/31.12.18/ ○ 19:51

4.8K 760 955
                                    

¦paracetamol¦



Halaman belakang di rumah Yohan ternyata memang luas. Ditumbuhi rumput gajah yang lebat dan balutan paving block di beberapa bagian. Serta tumbuhan paku ditanam di beberapa sudut.

Dan kolam lele di ujung sana sungguh disturbing.

Setidaknya menurut Ron.

Namun, Yohan bercerita bahwa dulunya kolam itu adalah habitat ikan koi. Sebelum sistem filtrasinya berulang kali rusak dan ayahnya tidak serajin itu untuk menguras kolam secara rutin. Bibit lele dilepas di sana sementara untuk mencegah kolam tergenang kosong begitu saja dan menjadi sarang nyamuk.

"Tangkap habis aja." Yohan menyerahkan sebuah serokan ikan. Panjang mulutnya sekitar tiga puluh senti. "Kolamnya mau dirombak bulan depan."
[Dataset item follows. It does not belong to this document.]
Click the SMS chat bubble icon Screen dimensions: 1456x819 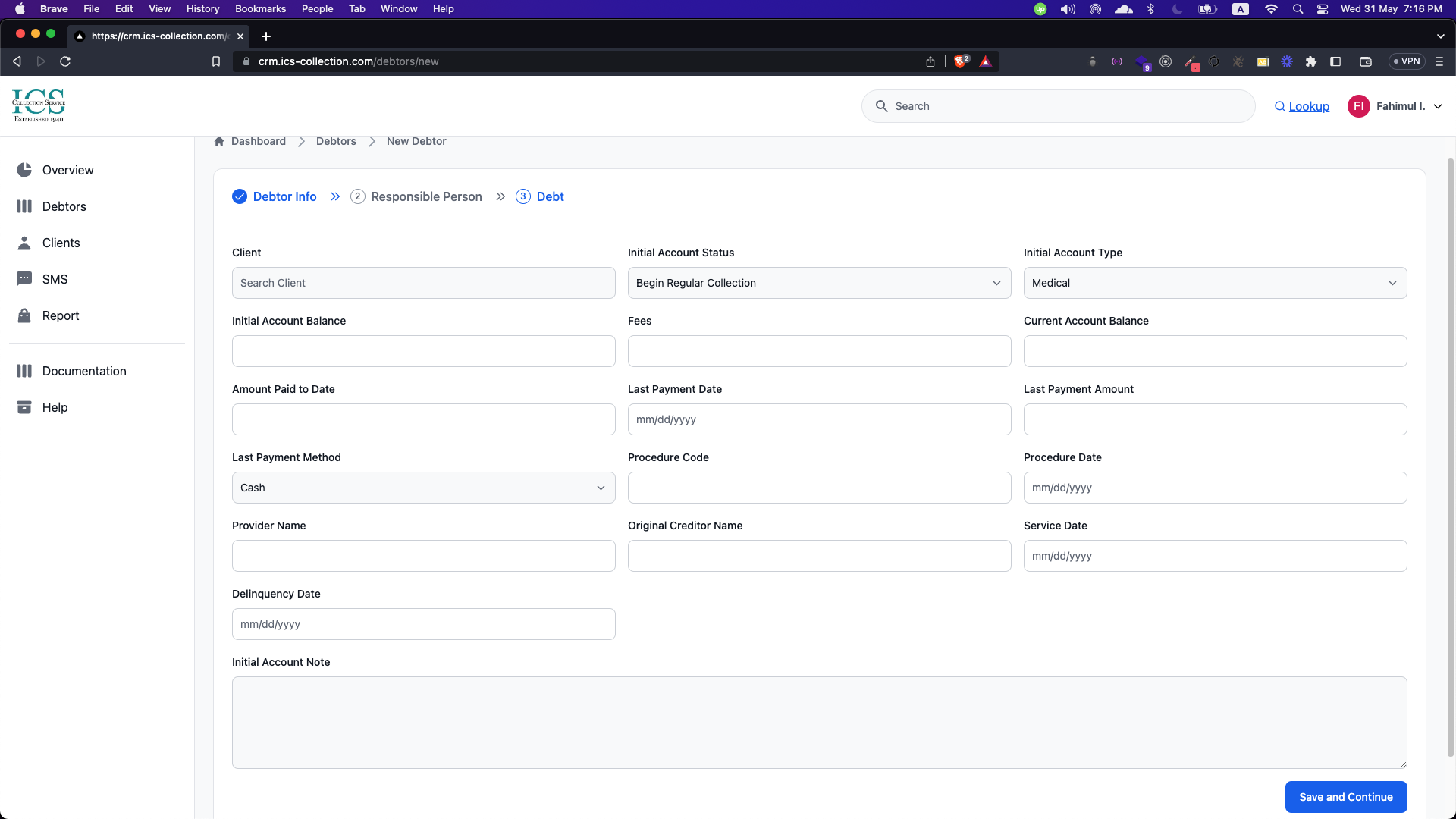pos(24,279)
"Hmm, mencium bau-bau dana cair." Riko melibas-libaskan jaring ikan itu ke udara. Menurutnya, jaring itu masih terlalu kecil. "Ini sih buat nangkep ubur-ubur. Rarararara."

Ron merampas jaring itu. "Kalo lo nggak mau make ya udah."

"Woi!"

Riko protes. Sayangnya Yohan hanya punya satu jaring. Si Ketua Kelas mengambil ember berisi air untuk wadah tangkapan sebelum kemudian melenggang begitu saja dan mengurus hal lain.
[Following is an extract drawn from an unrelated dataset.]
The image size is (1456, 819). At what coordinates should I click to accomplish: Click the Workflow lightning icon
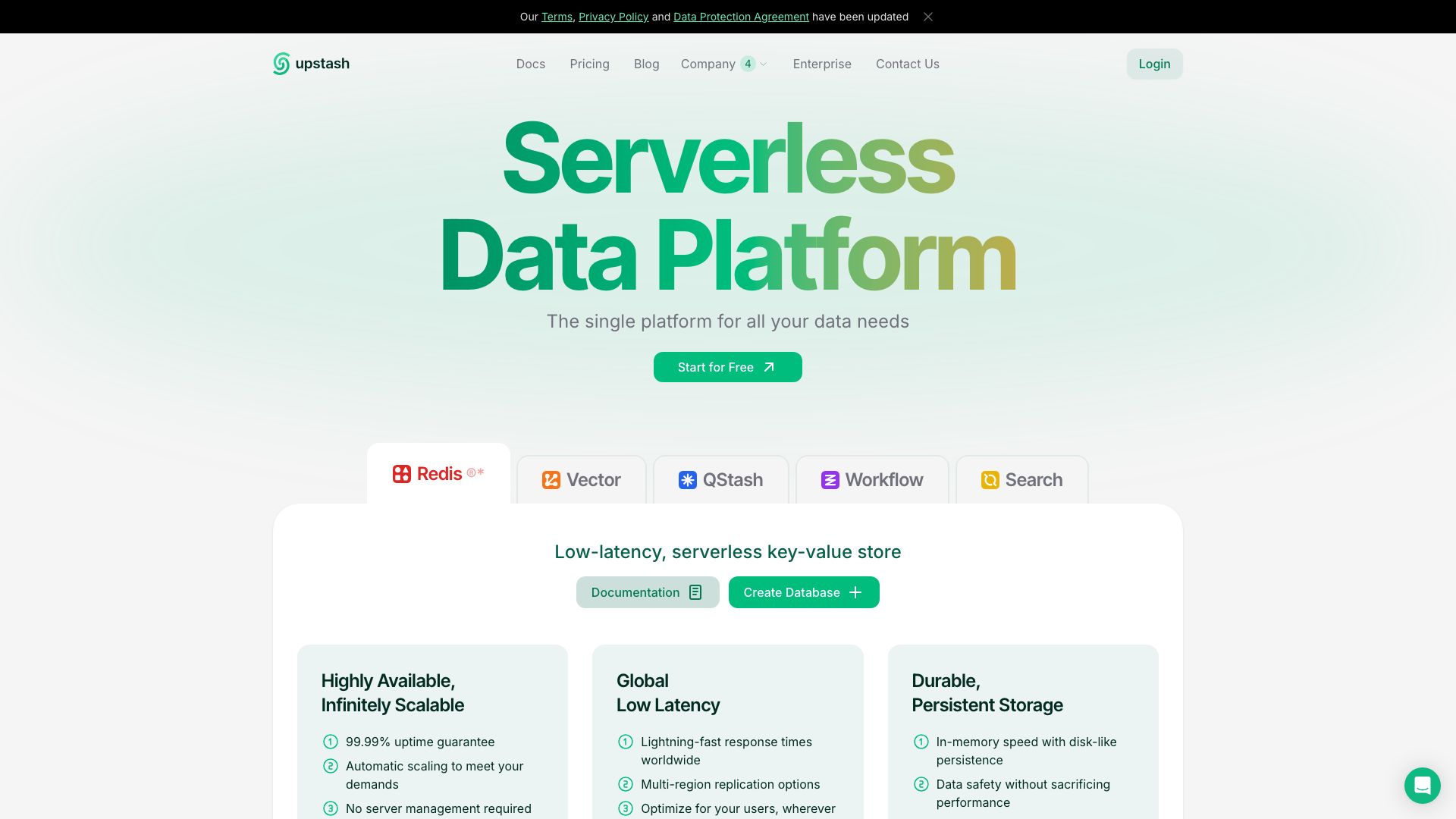click(830, 480)
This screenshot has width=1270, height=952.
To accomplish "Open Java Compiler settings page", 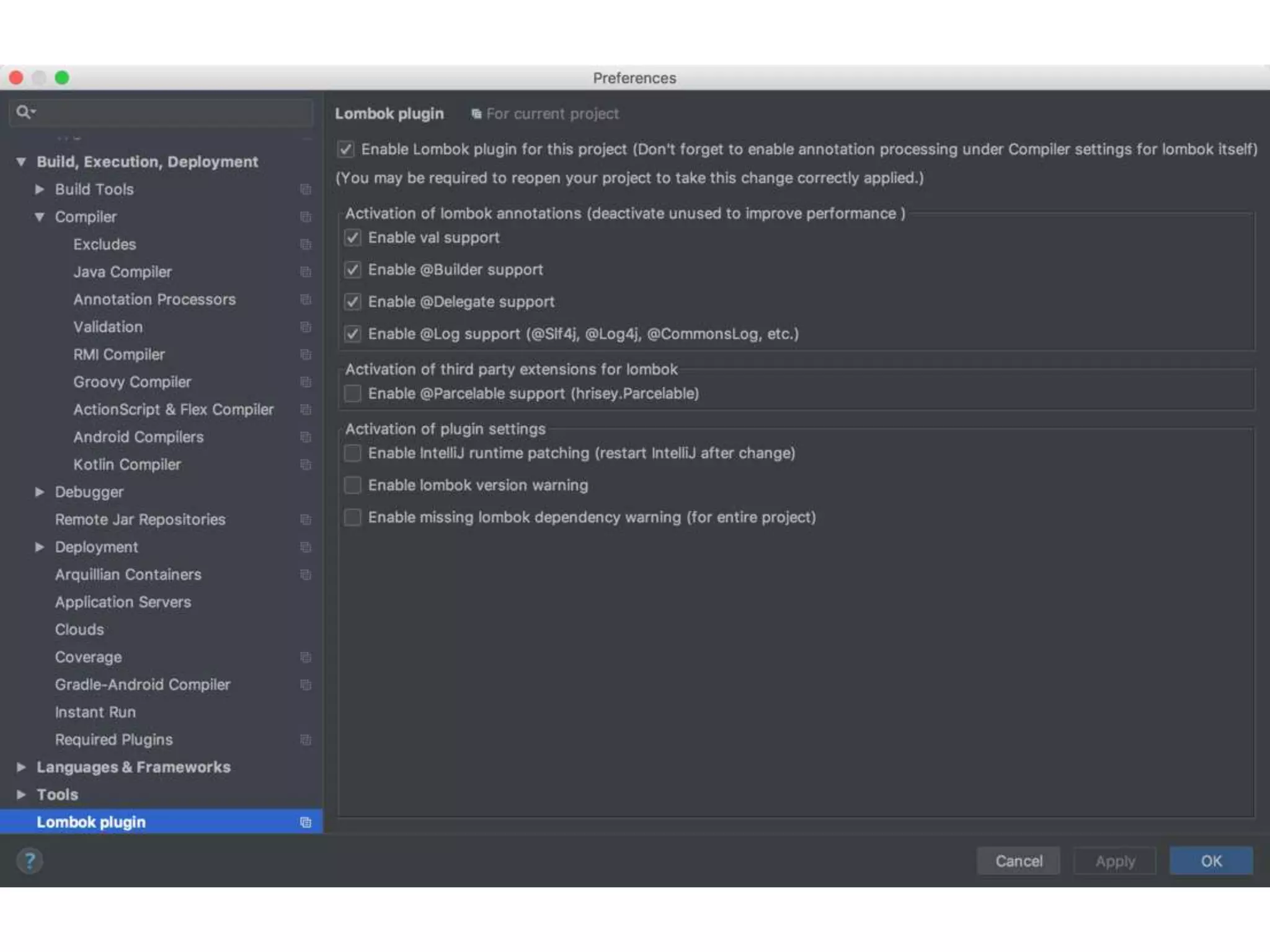I will 122,272.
Riko mendecih. "Jadi ini maksudnya ngebantu."

Namun, karena melihat Ron yang di seberang kolam sudah mulai menangkap, akhirnya Riko juga mulai bekerja.

Kolam itu tampaknya sudah disurutkan sedikit. Ikannya tidak begitu ramai. Paling banyak sepuluh ekor. Menangkapnya satu-satu seharusnya bukan perkara yang sulit. Beberapa menit saja, Riko dan Ron sudah hampir menyapu bersih seisi kolam.

Hanya tersisa satu ekor lagi. Yang paling muda dan paling gesit. Sepertinya belum ingin mati dan masih punya mimpi.

"Tuh, di ujung dia! Di ujung!"

"Mana sih?!" Ron agak kesulitan melihat.

Riko mengumpat ketika ikan itu lolos lagi dari jemarinya. Geregetan, pemuda itu menggulung celananya dan masuk ke dalam kolam untuk mengejar.

Insiden yang terjadi selanjutnya adalah yang kita semua sudah ketahui.

.


Riko berjalan tertatih, menyeret kakinya yang sedikit berdarah di sekitar area pergelangan. Ia meringis. "Ah anjing lah."

Yohan tertawa setengah prihatin melihatnya. Roni sih tertawa dan tertawa.

"Sialan emang ikan lu."

Yohan semakin ngakak. "Ambil hikmahnya aja, Rik."

"Berisik."



Pukul delapan ke atas, satu-persatu teman sekelas mereka akhirnya berdatangan. Berdalih terjebak kemacetan parah.

Dengan demikian, halaman belakang itu semakin hidup dan suasana semakin ramai. Api sudah dinyalakan dan ikan-ikan dibakar di atas jaring besi panggangan. Aromanya membubung campur aduk dengan hidangan lain yang sedang digoreng dan direbus.

Di seberang panggangan, intro lagu dimasukkan. 'Tu, dua, tiga, ya. Tegar menggenjrengkan lagu Peterpan dan bernyanyi trio dengan Didi dan Evan. Ia mengode dengan jemari ketika menuju bridge lagu, meminta memecah suara. Yang selanjutnya jatuh sumbang seperti biasa.

"Hahahah!"

"Tarik, Gar!"

"Tuang lagi, tuang!"

Ron berjalan melewati teman-temannya yang sedang berkumpul itu. "Geser dikit, woy."